Pray, pray, pray with words until you no longer need them. Pray the Lord’s Prayer. Pray the Jesus Prayer. Pray the many other prayers written for our benefit. Pray with hope before every activity, and again with thanks for everything that has transpired. Pray continually and make your soul a house of prayer.

Pray in spirit and in truth when the words become distractions. Pray in a quiet and private place. In stillness and silence make your home through prayer, so that God will abide there with you.

Pray until you lose yourself, and find yourself at the feet of God, then listen to His voice. Pray with tears, if you are able, and turn your heart to God.

Don’t be discouraged. If you stop prayer, start again. If you haven’t prayed for years, start today. If you’ve never prayed, start today. Grow strong in prayer through repetition and perseverance. Build endurance through habit.

Discover the sweetness and beauty wrapped within prayer—a fragrance of joy and peace that will permeate your life.

 

~FS

Keep Thy Mind in Hell, and Despair Not

How might we approach assisting others who are suffering, in ways that are empathetic but not pitying, as their servant and not their savior—in ways that are healthy—while at the same time developing our own spiritual foundation from which to serve? St. Silouan presents a powerful paradigm for life, which can assist us in accomplishing all of these goals.

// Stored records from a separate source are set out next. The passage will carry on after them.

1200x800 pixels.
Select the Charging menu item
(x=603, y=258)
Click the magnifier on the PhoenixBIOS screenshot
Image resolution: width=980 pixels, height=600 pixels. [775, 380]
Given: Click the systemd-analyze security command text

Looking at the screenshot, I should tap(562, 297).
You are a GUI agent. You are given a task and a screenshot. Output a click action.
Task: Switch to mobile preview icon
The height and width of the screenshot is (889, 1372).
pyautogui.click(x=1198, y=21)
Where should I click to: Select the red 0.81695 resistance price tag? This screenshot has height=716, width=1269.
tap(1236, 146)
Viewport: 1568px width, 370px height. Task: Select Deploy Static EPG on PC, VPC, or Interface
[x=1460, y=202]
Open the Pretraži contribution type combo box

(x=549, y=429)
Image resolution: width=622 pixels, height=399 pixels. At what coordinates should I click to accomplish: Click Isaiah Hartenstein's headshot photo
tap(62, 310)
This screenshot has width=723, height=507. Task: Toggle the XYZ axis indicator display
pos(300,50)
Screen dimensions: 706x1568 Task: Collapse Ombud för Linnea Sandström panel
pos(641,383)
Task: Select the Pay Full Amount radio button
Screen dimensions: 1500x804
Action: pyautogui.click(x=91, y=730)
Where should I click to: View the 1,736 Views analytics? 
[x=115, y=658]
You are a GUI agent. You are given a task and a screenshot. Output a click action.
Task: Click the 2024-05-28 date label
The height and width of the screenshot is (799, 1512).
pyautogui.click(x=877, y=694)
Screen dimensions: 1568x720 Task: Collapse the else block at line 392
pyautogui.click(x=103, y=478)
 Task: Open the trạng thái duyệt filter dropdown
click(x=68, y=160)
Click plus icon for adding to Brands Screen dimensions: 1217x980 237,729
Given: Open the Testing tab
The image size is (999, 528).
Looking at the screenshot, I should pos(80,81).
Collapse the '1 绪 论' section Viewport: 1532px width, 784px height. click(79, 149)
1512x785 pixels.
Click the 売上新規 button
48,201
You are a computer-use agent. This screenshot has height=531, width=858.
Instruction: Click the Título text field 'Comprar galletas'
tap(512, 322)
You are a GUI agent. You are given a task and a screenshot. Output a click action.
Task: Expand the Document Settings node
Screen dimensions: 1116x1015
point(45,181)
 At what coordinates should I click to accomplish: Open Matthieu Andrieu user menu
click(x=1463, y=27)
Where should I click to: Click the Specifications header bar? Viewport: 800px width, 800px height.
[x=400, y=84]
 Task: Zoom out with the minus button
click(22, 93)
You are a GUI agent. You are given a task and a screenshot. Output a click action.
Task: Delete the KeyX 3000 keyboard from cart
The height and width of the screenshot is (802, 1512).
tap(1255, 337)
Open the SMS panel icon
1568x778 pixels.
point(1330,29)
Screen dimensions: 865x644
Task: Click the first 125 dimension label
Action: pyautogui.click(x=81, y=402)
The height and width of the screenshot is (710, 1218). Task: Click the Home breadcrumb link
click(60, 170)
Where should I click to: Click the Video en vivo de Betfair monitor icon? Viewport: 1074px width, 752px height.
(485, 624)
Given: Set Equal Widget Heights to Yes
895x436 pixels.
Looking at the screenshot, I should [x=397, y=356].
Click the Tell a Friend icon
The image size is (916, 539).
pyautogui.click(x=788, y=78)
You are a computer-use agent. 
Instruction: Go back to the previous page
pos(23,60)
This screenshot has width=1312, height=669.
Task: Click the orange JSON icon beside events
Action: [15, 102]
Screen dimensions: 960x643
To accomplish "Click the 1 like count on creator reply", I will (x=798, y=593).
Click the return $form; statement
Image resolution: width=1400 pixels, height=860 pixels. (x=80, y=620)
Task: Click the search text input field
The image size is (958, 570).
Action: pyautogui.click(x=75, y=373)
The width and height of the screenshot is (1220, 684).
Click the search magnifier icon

He tells us to “keep thy mind in hell, and despair not.” Contained in this is a constant awareness of our sinfulness and fallen state, yet also at the same time a trust and faithfulness in God’s supreme love for us. The former provides many spiritual benefits in our spiritual formation while the latter draws us ever closer in relationship with God through faith and hope.

How does this work? Archimandrite Sophrony explains it in this way: “Spiritual pain is the source of the energy needed to resist the pull of earthly attractions for the sake of that other divine and eternal world (Sophrony Wisdom 7).” It is a way to conquer sin within us (11), a way to resist the passions, especially pride and vanity, and to learn humility. Additionally, it can help us shift our vision from what is earthly and temporal to what is heavenly and eternal. Our “approach to the divine mysteries lies through the humility and the kind of kenosis that we see in Christ… (7).” And ultimately it is Christ who we emulate when we keep our minds in hell but despair not, much in the same way that He emptied himself, crying tears of blood when he prayed in Gethsemane, and when he suffered on the cross and descended into hell before rising again.

By this practice we keep our mind in focused awareness of our sinfulness in the face of God and this protects us and keeps us from the deceptions of pride and vanity. If we can consciously and intentionally accuse ourselves of our sin we nullify the accusations that come from others, destroying the power that sin has over us, and restoring our freedom in Christ. We see our enslavement to the passions in contrast to the holiness of God and this brings us to a state of terminal humility—a humility that is our end, or telos as human beings, and a humility which casts out the passions, killing them and leading us to true life.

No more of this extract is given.